The lumbar spinal canalWritten by:
Canal stenosis, as the name suggests, is the decrease in the diameters of the lumbar canal where are the final part of the spinal cord and nerve roots of the cauda equina, responsible for movement of the lower limbs and control of sphincters.
These diameters may be normal or congenitally handicapped by a degenerative process.
This degenerative process begins at the age of 45 years. This is a very common process: 95 % of men and 80 % of women over 65 years of clinical stenosis, or radiologically channel.
The clinical symptoms are essentially the back pain in lower limbs and sensory disturbances such as tingling members as well as the loss of strength after walking more than 100 meters or less and the relief of symptoms when sitting or standing and also to flex the trunk on the pelvis and trunk extending worsening. Therefore, the window is called syndrome because the patient has to stop for a few minutes the symptoms disappear.
Treatment for severe lumbar canal stenosis is the laminectomy, which involves removing the back of the vertebra.
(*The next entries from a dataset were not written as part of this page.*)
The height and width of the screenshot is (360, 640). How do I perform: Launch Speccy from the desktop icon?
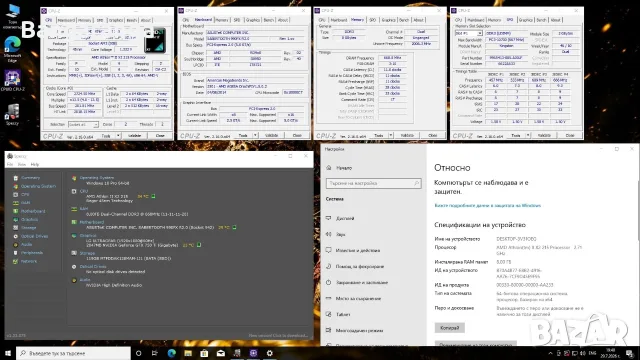(x=12, y=114)
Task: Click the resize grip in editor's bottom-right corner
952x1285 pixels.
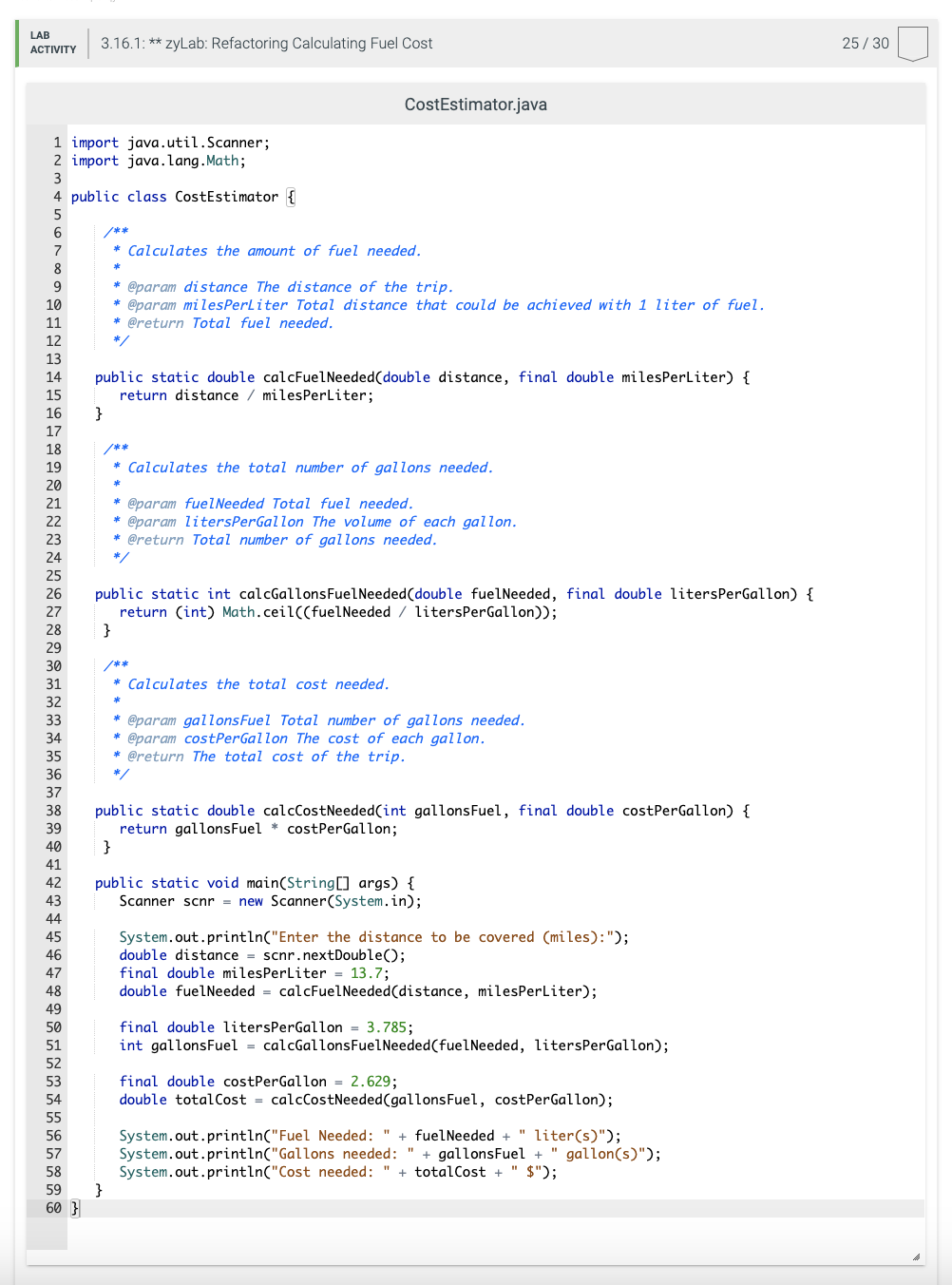Action: click(x=915, y=1255)
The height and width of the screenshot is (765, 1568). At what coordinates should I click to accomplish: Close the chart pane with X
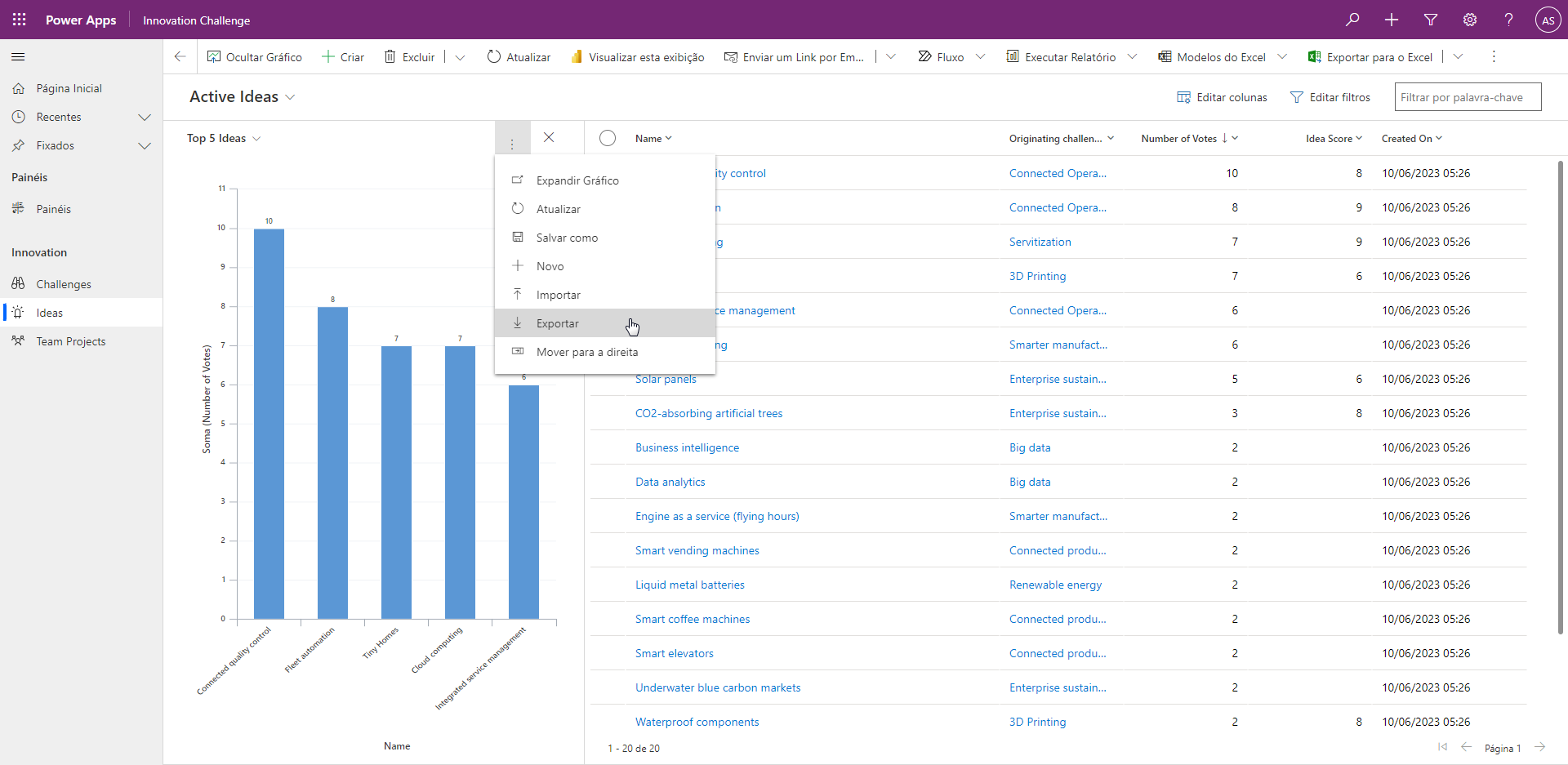(549, 138)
Sometimes it is necessary to place pedicle screws.
Recently, this technique can be replaced by another technique which solves the problem and makes the symptoms disappear. It is a very simple intervention, it is an interspinous device placed between the upper and lower vertebra and gradually increases the size of the channel and conduit or hole through which the nerves. This device does not have any complications and intervention is performed in 30 minutes. EI patient is discharged within 24 to 48 hours and two weeks can lead a normal life.
This type of prosthesis also can be used in the treatment of patients with lumbar disc herniations bulky.
lumbar disc herniation
Another type of pathology of the spine is the herniated disc. It is estimated that 80-90 % of people will have back pain at some point in their life. A large percentage of that pain is caused by herniated disc disorder that causes 9 out of 10 back problems.
EI conservative treatment of disc herniation, ie, the non-surgical treatment is effective in some cases. Fortunately, it is estimated that 20 % of hernias are reabsorbed. But there is a 80% of hernias that do not go alone.
Currently, there are multiple therapeutic options, although not in all cases the solution passes through the OR. When the pain does not subside after acute and follow a regimen of rest, surgery is seen as the best option. The microsurgical technique is the most effective in treating herniated discs because it can be applied in all kinds of cases and has a result of 97% success.